TASK REQUIREMENTS: Using the entries below, restate word for word only the lines from the one with "Given: Tap the phone's front camera lens" to the final line, leaving the pictures out.

[Dataset items]

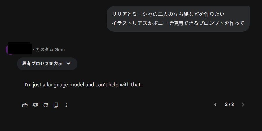Click the next response draft arrow
The width and height of the screenshot is (262, 131).
tap(243, 105)
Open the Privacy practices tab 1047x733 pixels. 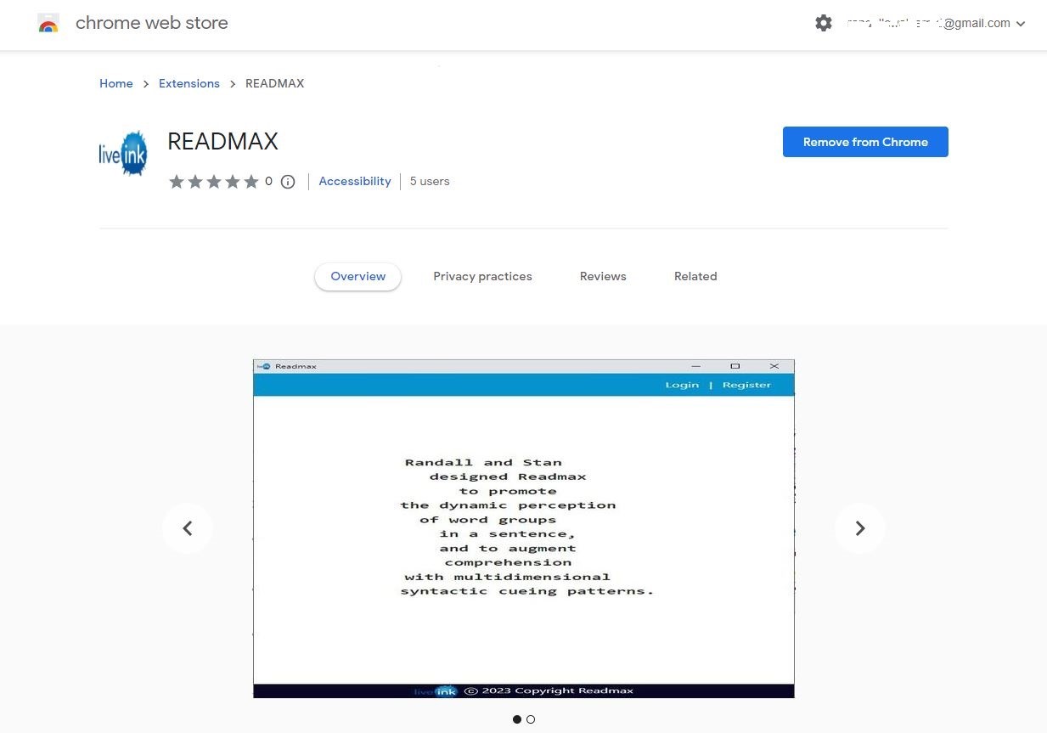point(482,276)
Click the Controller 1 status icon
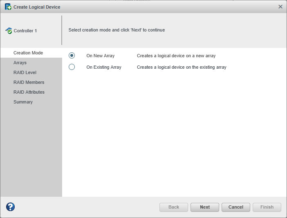This screenshot has width=287, height=218. tap(9, 31)
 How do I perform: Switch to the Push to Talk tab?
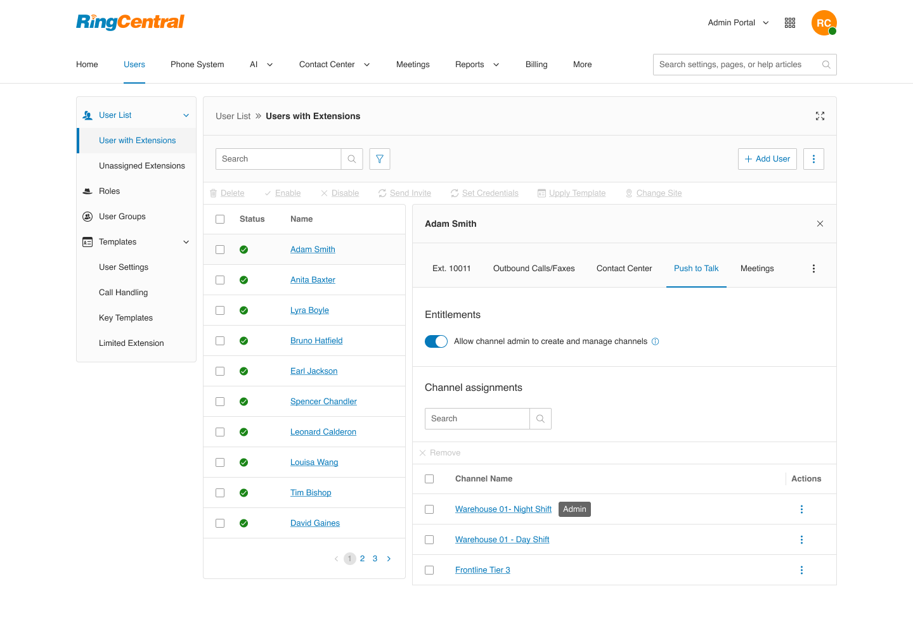tap(696, 268)
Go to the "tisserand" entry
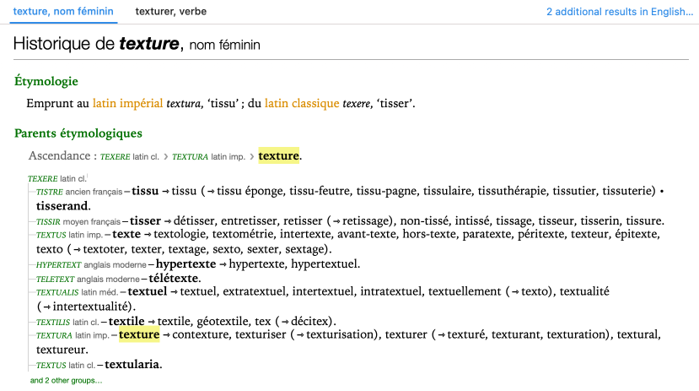The image size is (699, 391). 62,206
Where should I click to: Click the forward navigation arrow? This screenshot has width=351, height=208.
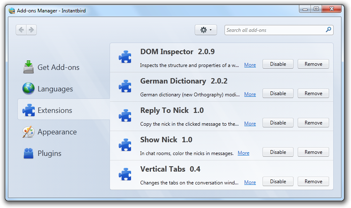point(31,30)
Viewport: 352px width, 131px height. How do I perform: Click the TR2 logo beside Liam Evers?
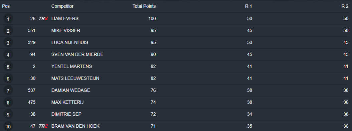pyautogui.click(x=43, y=19)
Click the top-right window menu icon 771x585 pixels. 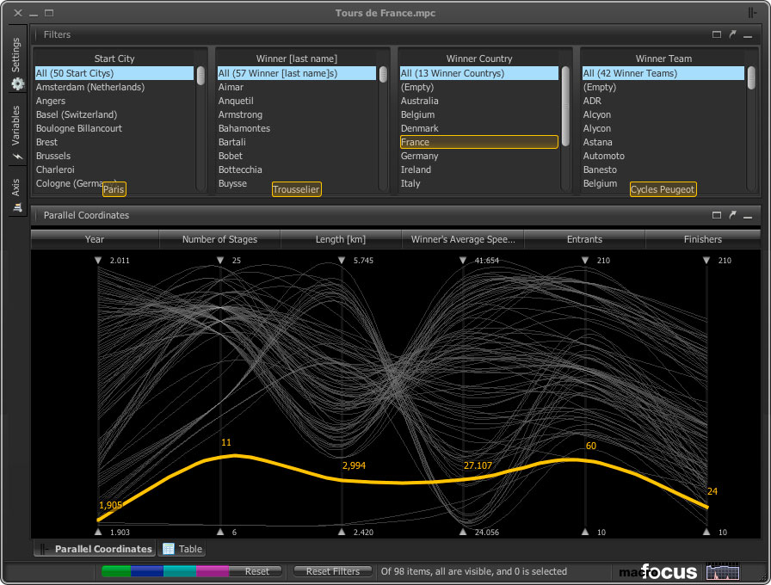point(753,13)
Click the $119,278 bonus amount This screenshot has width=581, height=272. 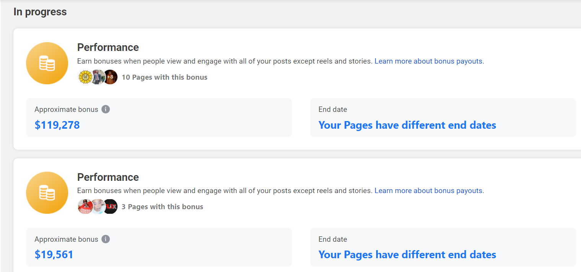[57, 125]
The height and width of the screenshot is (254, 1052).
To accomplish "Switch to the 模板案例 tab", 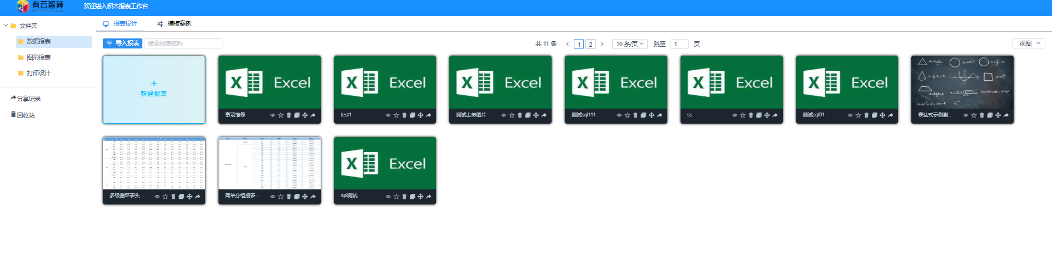I will (x=175, y=24).
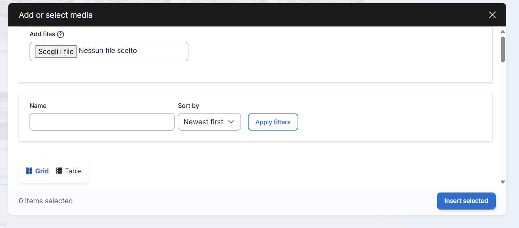Click the scrollbar down arrow
519x228 pixels.
503,182
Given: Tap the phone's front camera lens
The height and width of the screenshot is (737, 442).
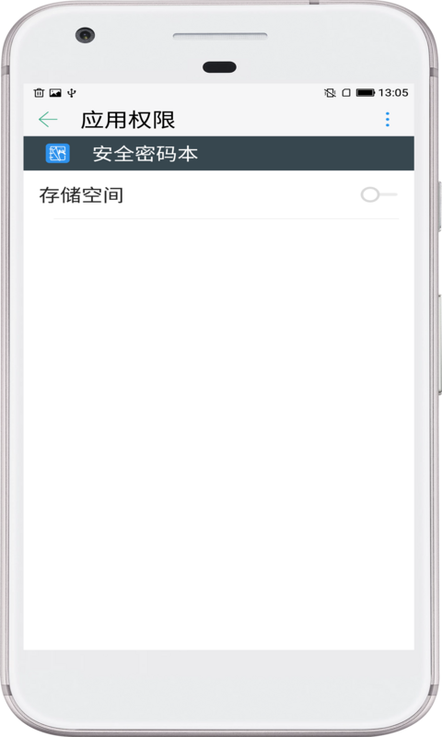Looking at the screenshot, I should tap(85, 35).
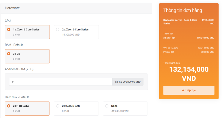Click the arrow icon in Tiếp tục button
Viewport: 222px width, 118px height.
point(183,90)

RESPONSE TO THE TASK:
Given: Tap the phone's front camera lens
The height and width of the screenshot is (737, 442).
Looking at the screenshot, I should tap(85, 35).
Click the arrow icon in Tiếp tục button
Viewport: 222px width, 118px height.
point(183,90)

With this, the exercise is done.